Figure 1. Schematic drawing illustrating two alternative pathways to explain the mechanisms underlying the CCK-induced suppression of GABA release from CCK⁺ basket cells.

Left, according to the ‘CB1 receptor hypothesis’, CCK binds to CCK_B receptors on pyramidal cells (Földy et al. 2007), leading to endocannabinoid synthesis. The postsynaptically released endocannabinoid would then bind to presynaptic CB1 receptors located on the axon terminals of CCK⁺ BCs, resulting in suppression of GABA release. In a separate series of events, CCK is proposed to bind to CCK receptors on PV⁺ BCs, causing strong depolarization and firing of PV⁺ BC, leading to sharp increases in the spontaneous IPSC frequency recorded from the CA1 pyramidal cells (e.g. Fig. 1 in Földy et al. 2007).
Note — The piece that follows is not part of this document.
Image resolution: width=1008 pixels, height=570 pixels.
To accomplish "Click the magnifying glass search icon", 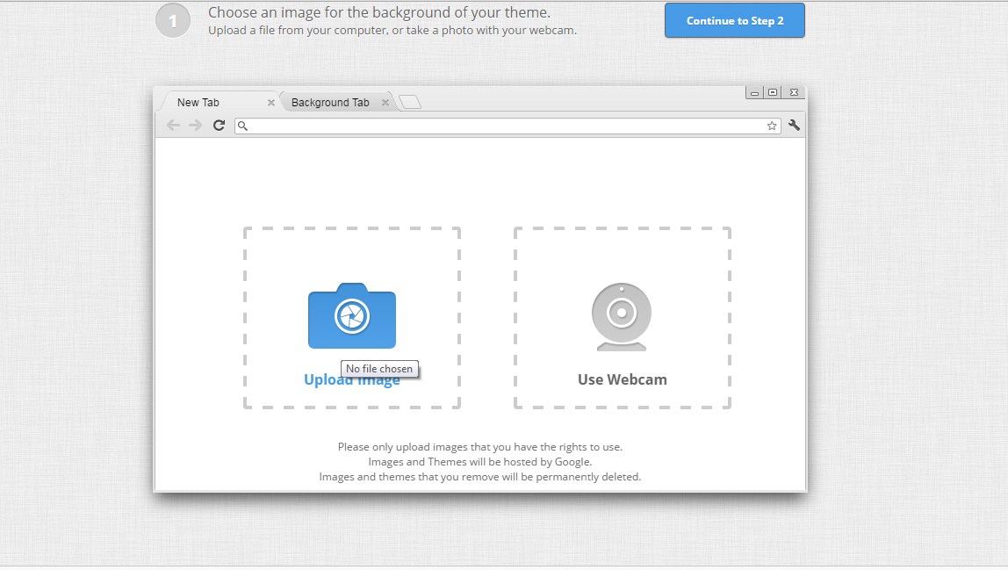I will tap(242, 126).
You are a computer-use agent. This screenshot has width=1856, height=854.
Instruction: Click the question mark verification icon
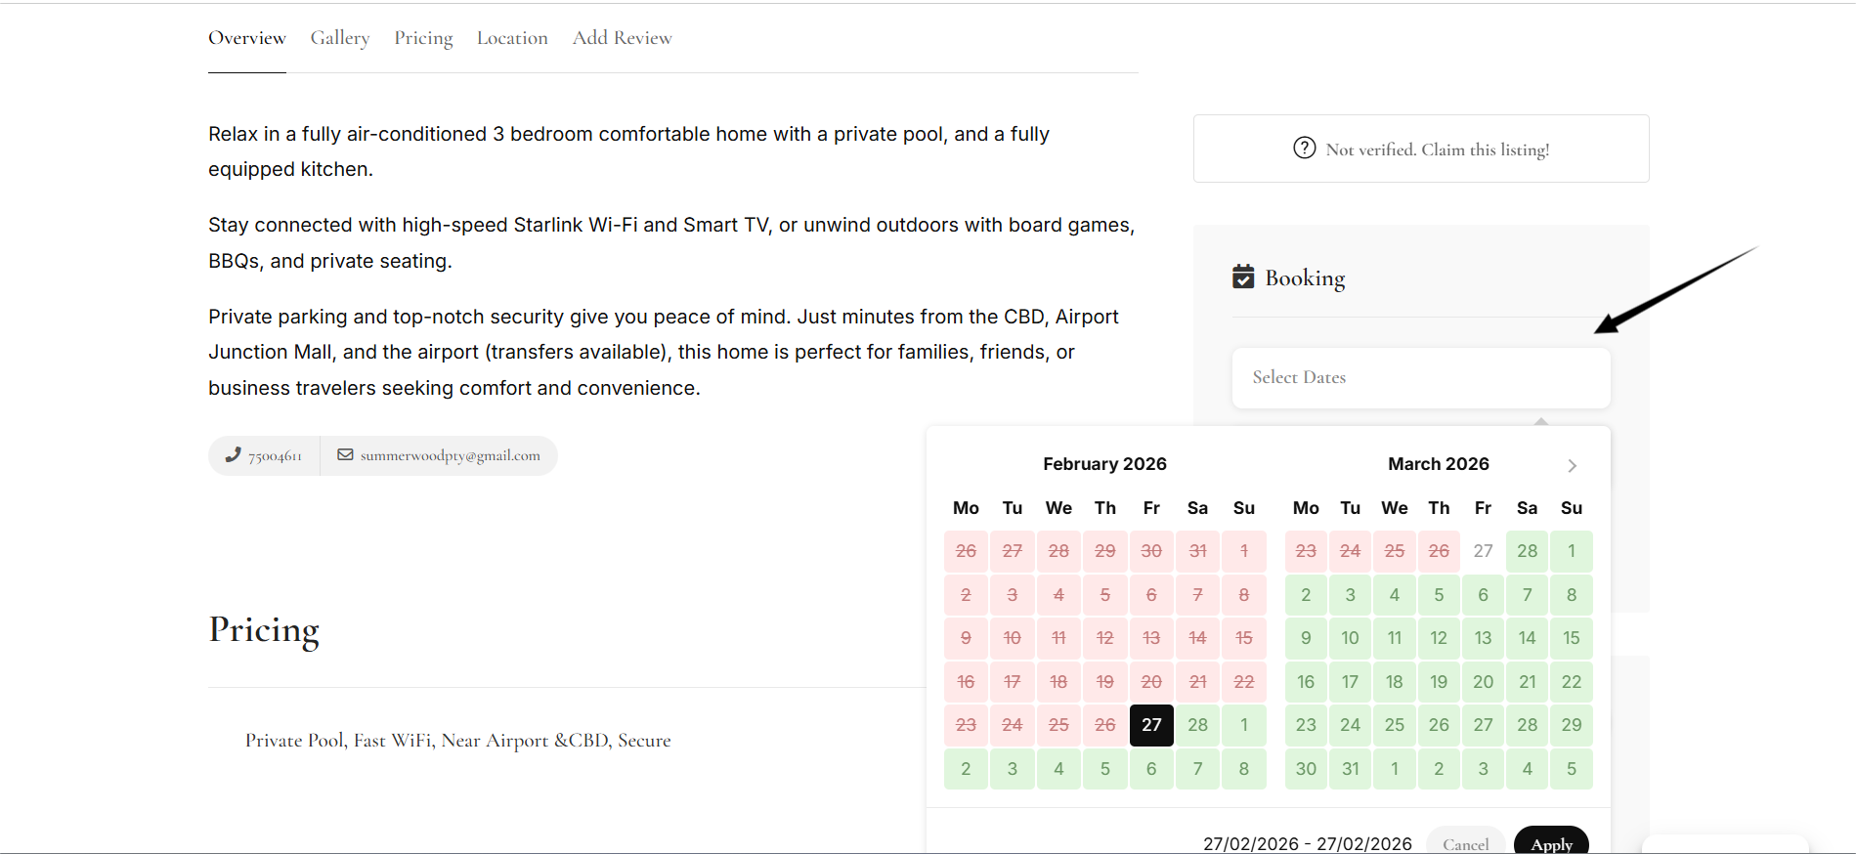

Right, according to the ‘GABA_B receptor hypothesis’, there is only a single direct action of CCK, namely, the activation of excitatory CCK receptors on PV⁺ BCs, resulting in action potential discharges in PV⁺ BCs. The spiking in PV⁺ BCs, in turn, leads to the release of GABA that reaches and activates presynaptic GABA_B receptors on CCK⁺ BCs, resulting in a suppression of GABA release from the CCK⁺ BCs.